Reuters | Wed May 25, 2011
KUALA LUMPUR (Reuters) -- Indonesia, the world's No.1 palm oil producer, signed into law a two-year freeze on new permits converting forests in plantations that may prompt palm oil firms to seek new ways to grow supply to meet rising demand from India and China.
Following are questions and answers on how the $30 billion dollar palm oil industry will deal with the ban:
IS LAND STILL AVAILABLE IN INDONESIA WITH THE BAN IN PLACE?
Yes, there is plenty of degraded and secondary forest in Indonesia. But since there is no fixed definition for degraded land, estimates range widely from six million to 76 million hectares, making it hard to pinpoint land availability.

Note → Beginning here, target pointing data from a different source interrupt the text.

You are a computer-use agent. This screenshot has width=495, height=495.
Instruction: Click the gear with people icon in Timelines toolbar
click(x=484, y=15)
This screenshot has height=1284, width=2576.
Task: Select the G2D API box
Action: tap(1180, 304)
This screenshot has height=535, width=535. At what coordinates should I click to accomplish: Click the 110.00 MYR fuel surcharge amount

Palm oil investors say the news of the moratorium will push up land prices in Kalimantan province on Borneo island by 20 to 30 percent on the perception of scarcer and more expensive land -- with costs seen at about $4,500-$7,000 per hectare depending on location and suitability for cultivation.
WILL THERE BE CONSOLIDATION IN THE PALM OIL SECTOR?
Probably. Palm oil firms may follow in the footsteps of Singapore's Wilma, the world's largest listed planter, which last year bought a strategic stake in Kenyan Agric to gain access to Kenyan's largely unplanted land bank in Indonesia.
An outright acquisition of a listed planter may be difficult. Valuations for Indonesian focused planters could be pushed up after the ban as shareholders inflate price tags for business and land, analysts say.
HOW ABOUT BUYING LAND IN AFRICA?
That appears to be the strategy for firms like Malaysia's Sime Darby, the No.1 planter in terms of land assets, Wilma and Singapore's Golden Agric Resources.
All these firms have inked deals to buy African palm oil firms or land concessions with governments over the past year, helping to fuel a land grab in the continent that coincides with Indonesia's plans for the forest clearing ban.
But getting African production up to par with Indonesia and Malaysia could take years as planters face issues related to labor, infrastructure, farming techniques and disputes over land rights with local communities.